Waldegg (1987) durante a investigação realizado no âmbito da tese de doutoramento, utilizou com sucesso contextos numéricos e geométricos através do uso de linguagem algébrica, para ajudar os alunos em “obstáculos”, observados por este investigador em casos anteriores, (por exemplo, se um conjunto geométrico é limitado, este é um potencial obstáculo para sua quantificação de infinito).

Garbin e Azcarate (2002) realizaram um estudo focado em inconsistências dos alunos em relação ao conceito de infinito real e salientaram a importância das tarefas de conexão entre quatro diferentes registros de representação: verbal, geométrica, gráfica, algébrica e analítica para desenvolver o pensamento mais coerente nos alunos em relação ao infinito real.

Tall (1986) verificou que é importante proporcionar experiências ricas, através de abordagens não-formais para a construção de ‘raízes cognitivas’ (imagens de conceitos) sobre as quais as teorias formais de cálculo mais tarde poderão ser construídas. Em particular, é eficaz para evidenciar factos que nem sempre são evidentes para os alunos.

Vários estudos revelam que geralmente quando os alunos tendem a "justificar" uma conjetura matemática obtida a partir de uma única imagem, falham ao tentarem um argumento baseado nas propriedades (Sowder, 199; Alcock & Simpson, 2005). As conclusões tiradas de tais imagens podem estar em conflito com as definições formais dos conceitos (Davis e Vinner, 1986; Tall & Vinner, 1981; Vinner, 1992). Em particular, o uso de uma única imagem estática pode induzir um foco sobre propriedades irrelevantes (Harel & Sowder, 1998; Presmeg, 1986, 2006) ou levar a argumentos gerais insuficientes porque a imagem é “protótipo” para apenas um subconjunto dos objetos em questão (Tall, 1995).

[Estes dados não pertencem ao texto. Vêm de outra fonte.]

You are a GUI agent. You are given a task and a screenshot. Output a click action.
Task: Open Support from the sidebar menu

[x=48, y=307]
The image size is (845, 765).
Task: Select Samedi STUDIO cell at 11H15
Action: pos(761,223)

Em suma, a conceção de uma situação didática baseada na resolução de problemas com recurso à folha de cálculo deve tomar em linha de conta o que a investigação já permite concluir, em especial, que a folha de cálculo constitui uma ferramenta com muitas potencialidades para a compreensão de conceitos que envolvem sucessões e recursividade. Além disso, como outras ferramentas tecnológicas poderosas atualmente disponíveis, traz consigo a possibilidade de diversificar e de encorajar o uso de múltiplos registos de representação. Por fim, ajuda à formulação de conjeturas e apoia ideias e abordagens informais que deverão ser complementadas com a busca da prova matemática.